In the listing below, find the line containing "You are a computer-use agent. Screen" and the line containing "Given: Click the gesture icon next to 无效动作", then copy exactly everything from the first through the second, except the pictures.

** Exercise materials follows **

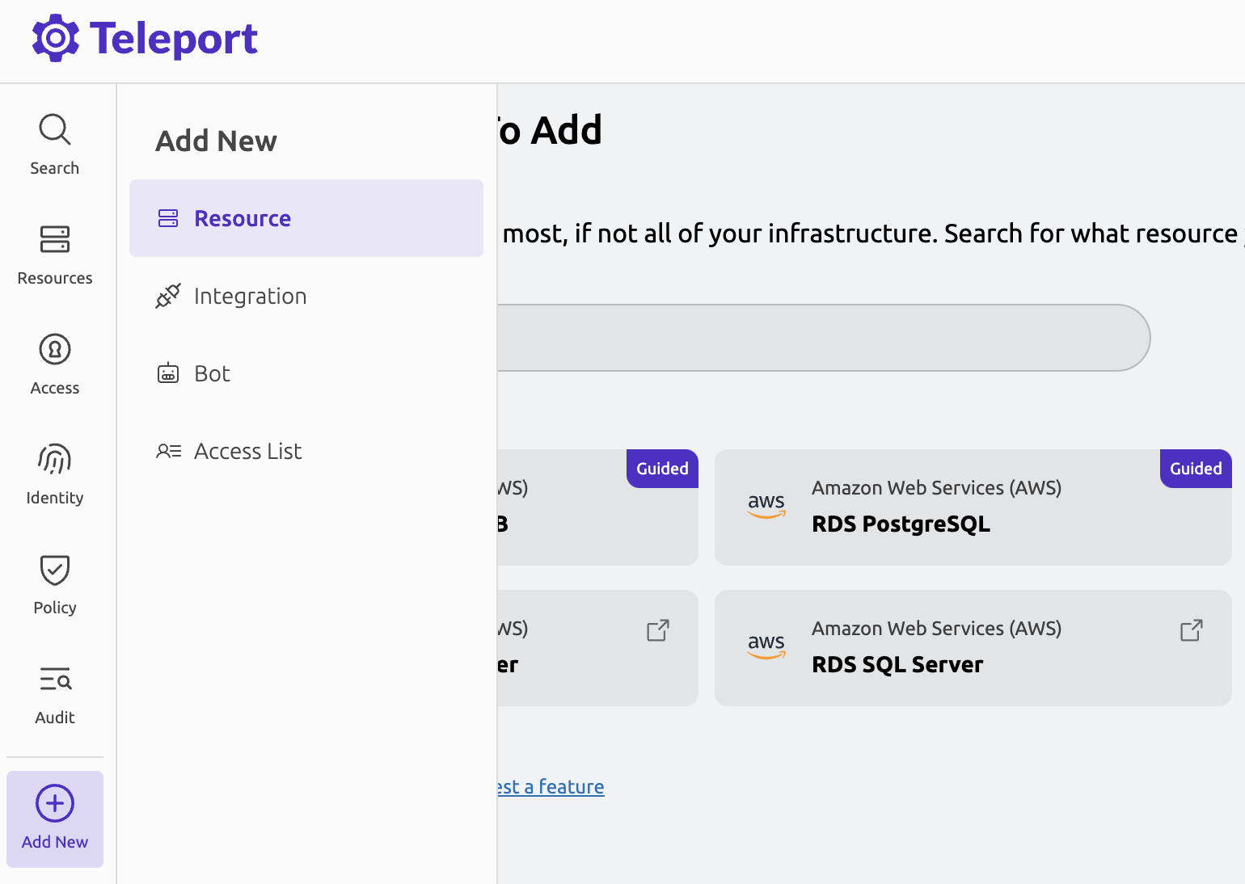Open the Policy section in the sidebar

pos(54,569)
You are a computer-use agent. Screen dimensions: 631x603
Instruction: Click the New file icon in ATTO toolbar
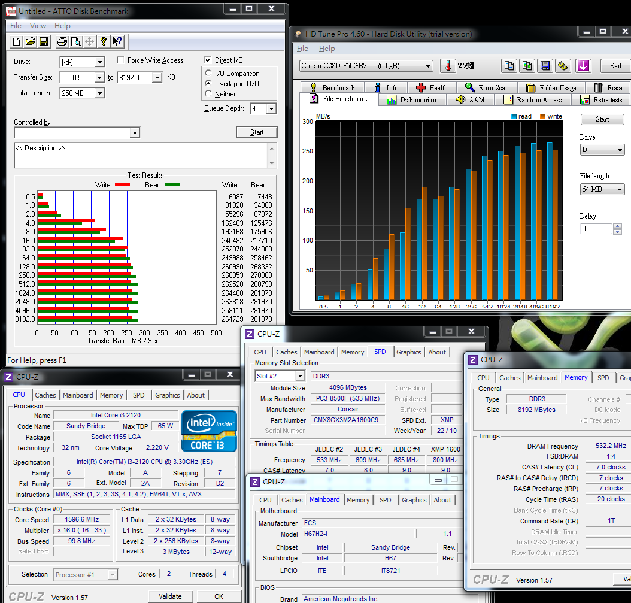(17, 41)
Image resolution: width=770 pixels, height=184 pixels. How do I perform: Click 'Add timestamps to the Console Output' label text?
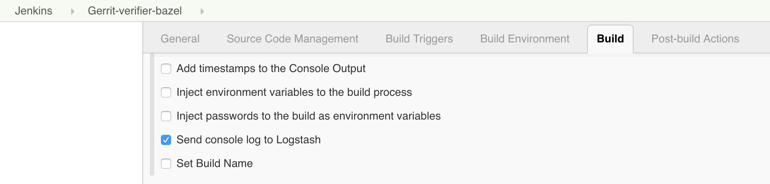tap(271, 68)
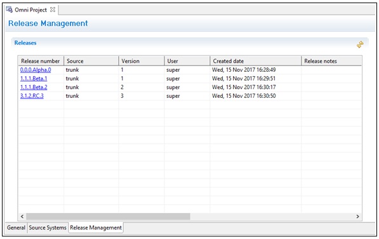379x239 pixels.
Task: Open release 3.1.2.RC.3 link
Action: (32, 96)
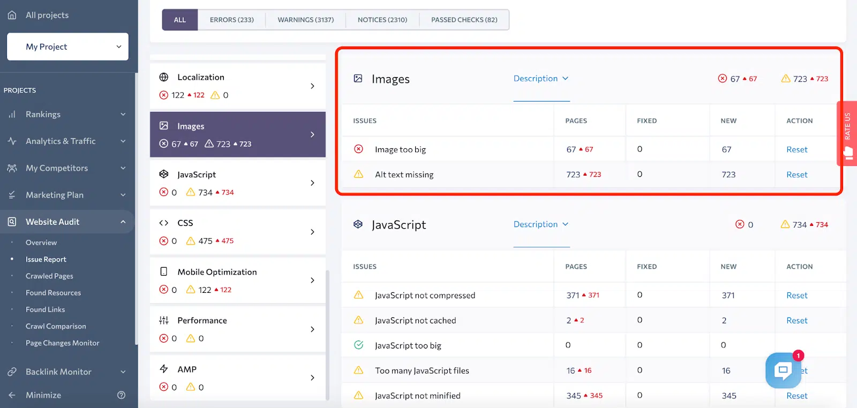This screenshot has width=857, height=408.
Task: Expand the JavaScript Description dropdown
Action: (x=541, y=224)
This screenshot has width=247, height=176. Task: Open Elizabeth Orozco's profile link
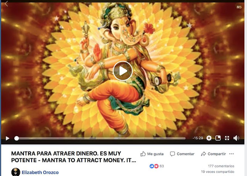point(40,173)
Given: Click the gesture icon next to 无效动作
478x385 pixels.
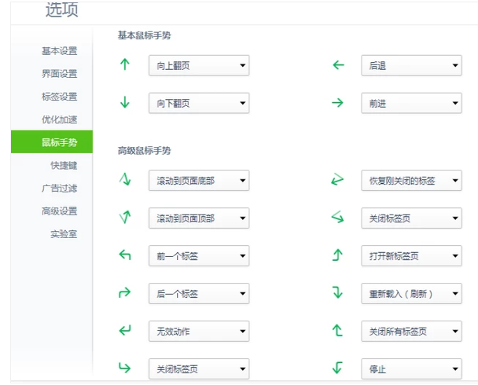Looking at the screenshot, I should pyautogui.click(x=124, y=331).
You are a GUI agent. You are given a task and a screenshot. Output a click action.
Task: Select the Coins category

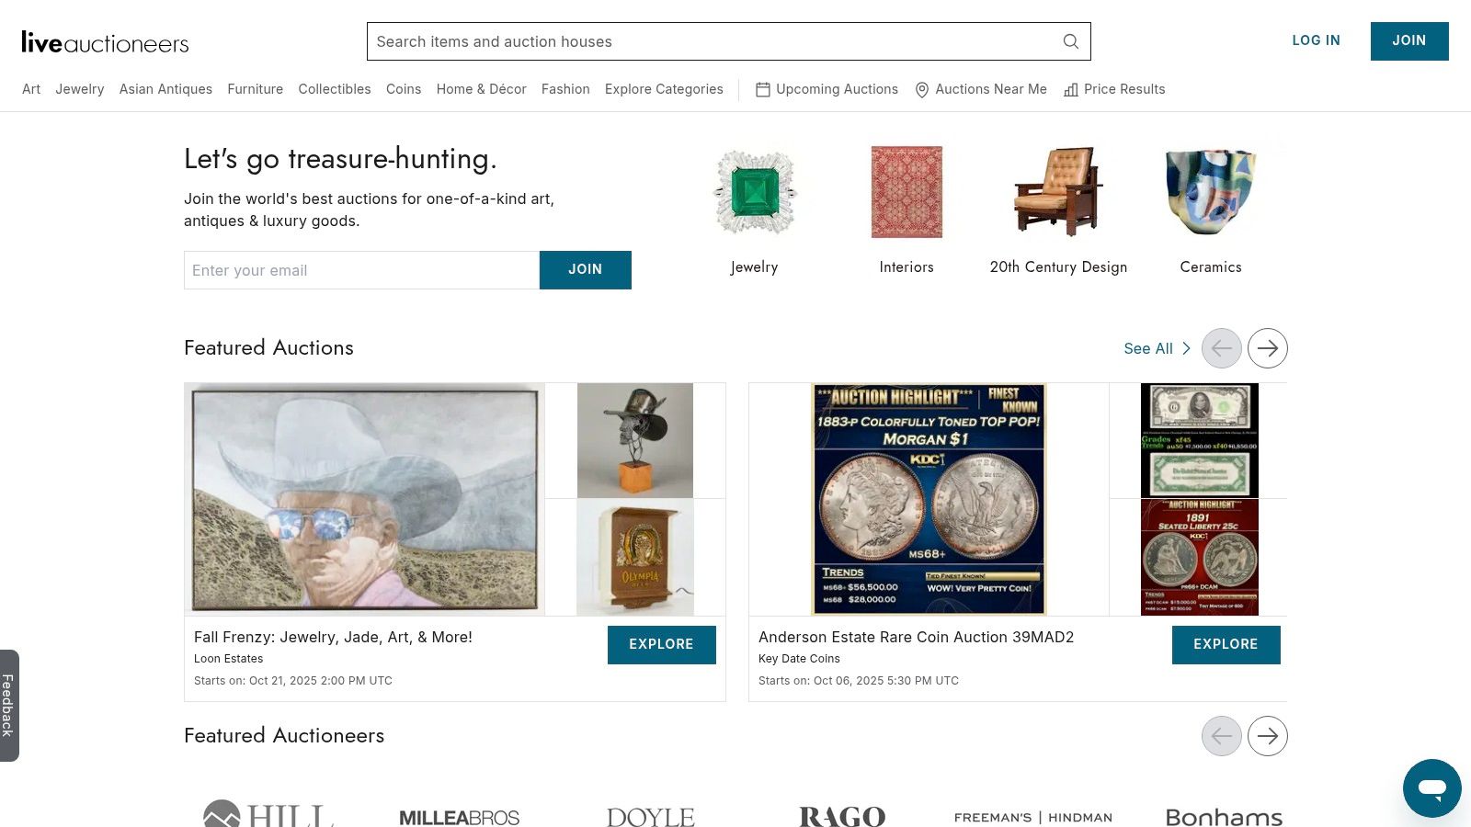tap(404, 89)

** End of Exercise materials **
** Exercise materials follows **

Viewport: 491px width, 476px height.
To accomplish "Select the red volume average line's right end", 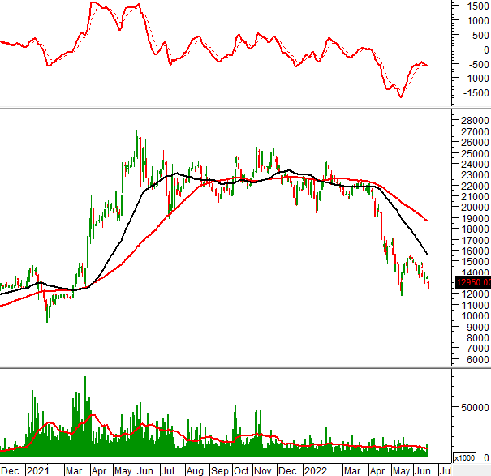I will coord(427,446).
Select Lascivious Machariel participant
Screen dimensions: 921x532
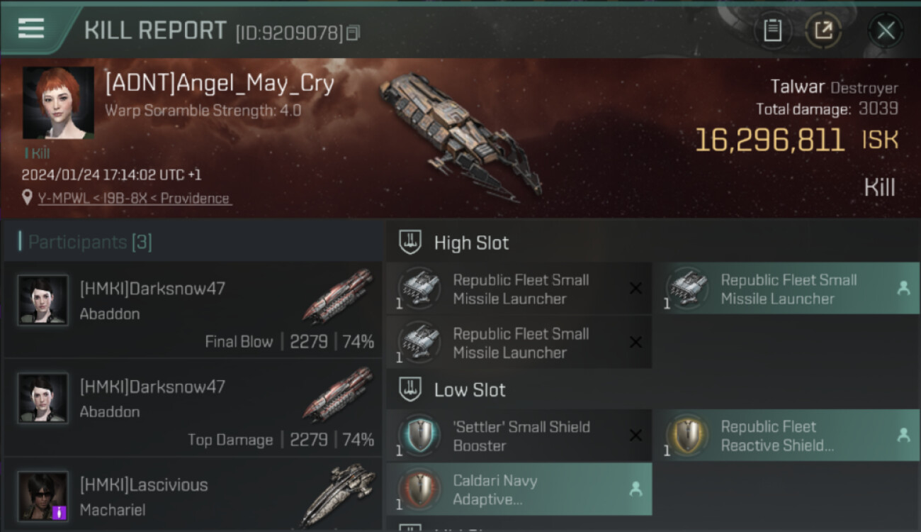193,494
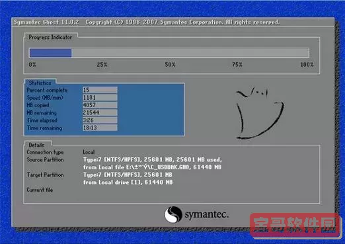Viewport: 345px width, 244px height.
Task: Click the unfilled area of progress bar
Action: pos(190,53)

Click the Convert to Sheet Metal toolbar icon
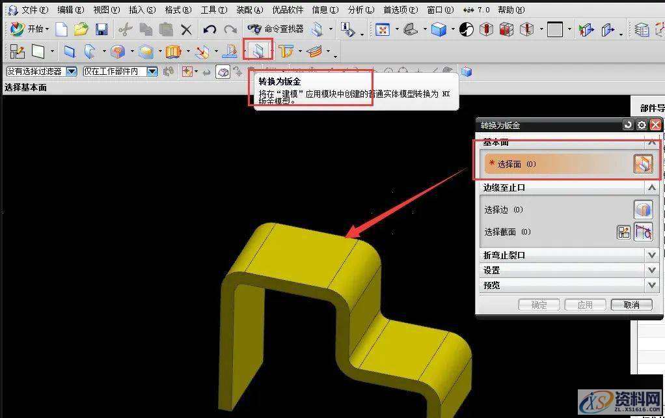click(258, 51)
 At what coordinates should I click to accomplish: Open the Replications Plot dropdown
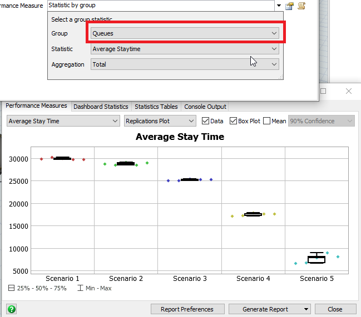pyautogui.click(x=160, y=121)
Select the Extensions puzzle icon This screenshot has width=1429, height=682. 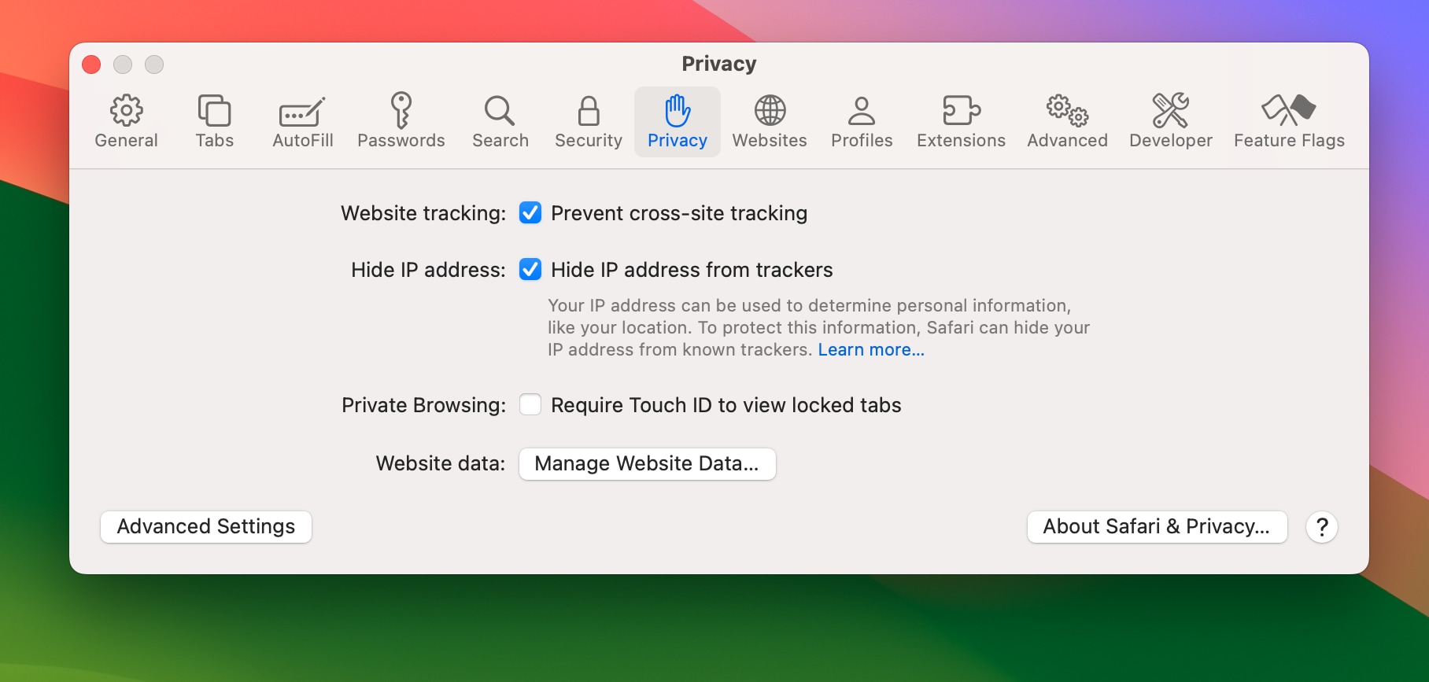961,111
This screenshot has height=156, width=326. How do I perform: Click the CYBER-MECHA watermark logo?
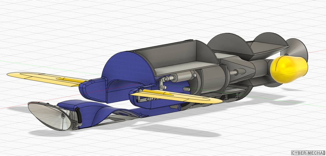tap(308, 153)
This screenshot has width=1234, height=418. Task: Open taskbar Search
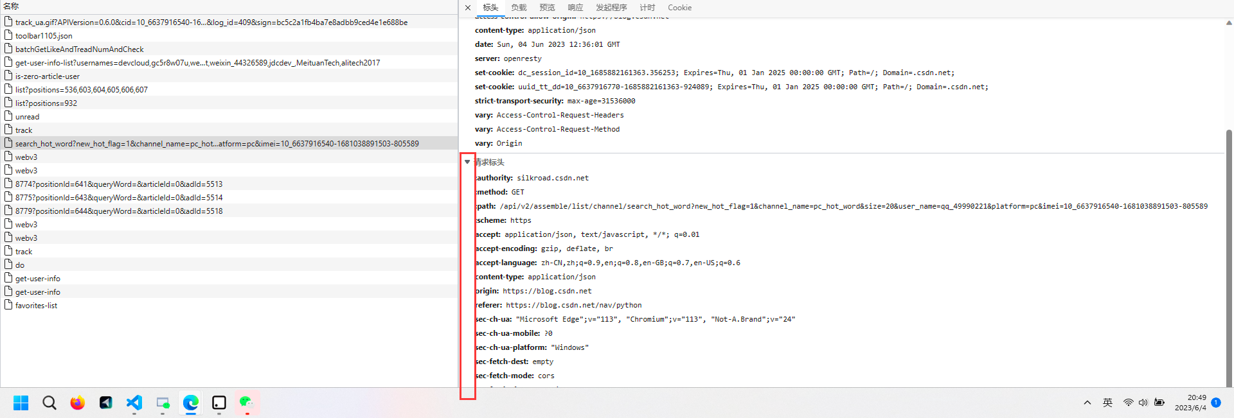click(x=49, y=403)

** End of Exercise materials **
** Exercise materials follows **

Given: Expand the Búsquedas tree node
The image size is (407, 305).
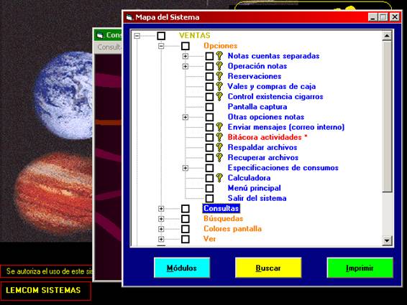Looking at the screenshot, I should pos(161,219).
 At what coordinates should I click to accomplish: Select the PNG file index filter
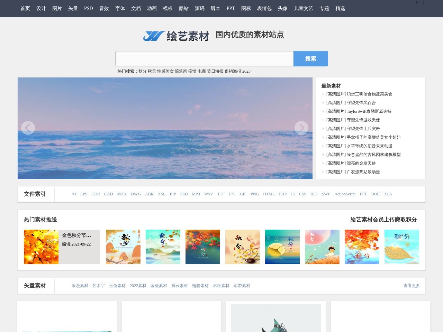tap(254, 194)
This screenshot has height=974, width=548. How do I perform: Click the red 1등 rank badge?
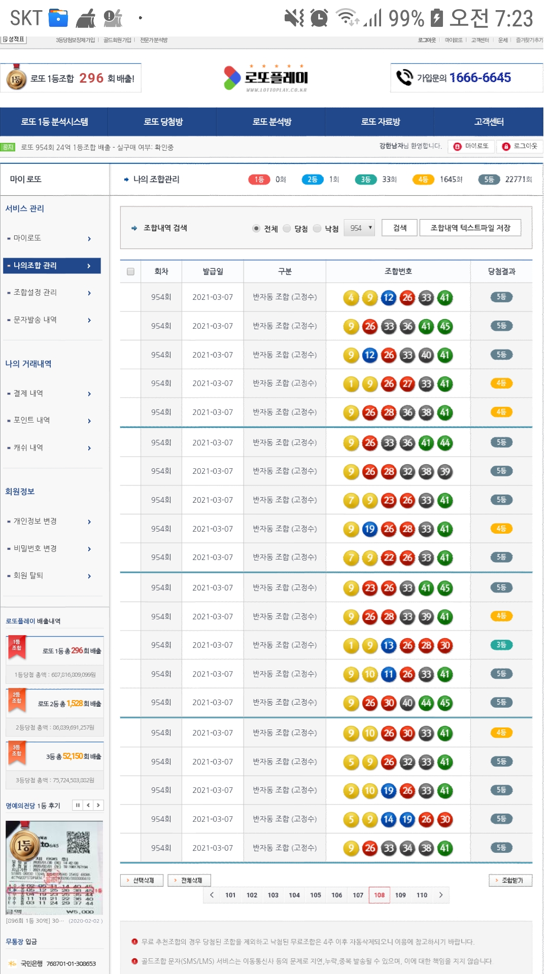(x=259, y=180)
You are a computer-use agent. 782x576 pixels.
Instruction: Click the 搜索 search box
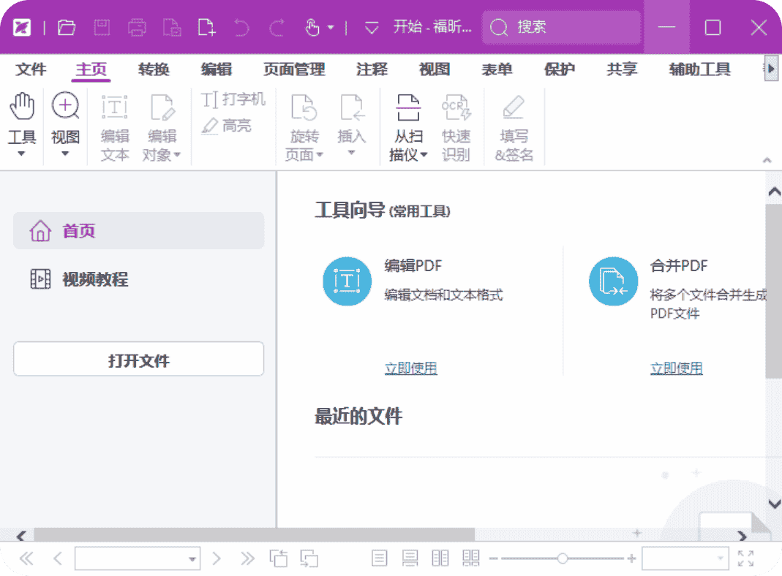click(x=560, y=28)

** End of Exercise materials **

→ **Expected answer**:
You are a computer-use agent. Screen dimensions: 631x603
Instruction: Click the New file icon in ATTO toolbar
(17, 41)
Image resolution: width=770 pixels, height=184 pixels. How do I perform: Click 'Add timestamps to the Console Output' label text?
tap(271, 68)
379x239 pixels.
Task: Open release 3.1.2.RC.3 link
Action: (32, 96)
This screenshot has width=857, height=408.
Task: Expand the JavaScript Description dropdown
Action: (x=541, y=224)
This screenshot has width=247, height=176. Task: Open Elizabeth Orozco's profile link
point(40,173)
Given: Click the gesture icon next to 无效动作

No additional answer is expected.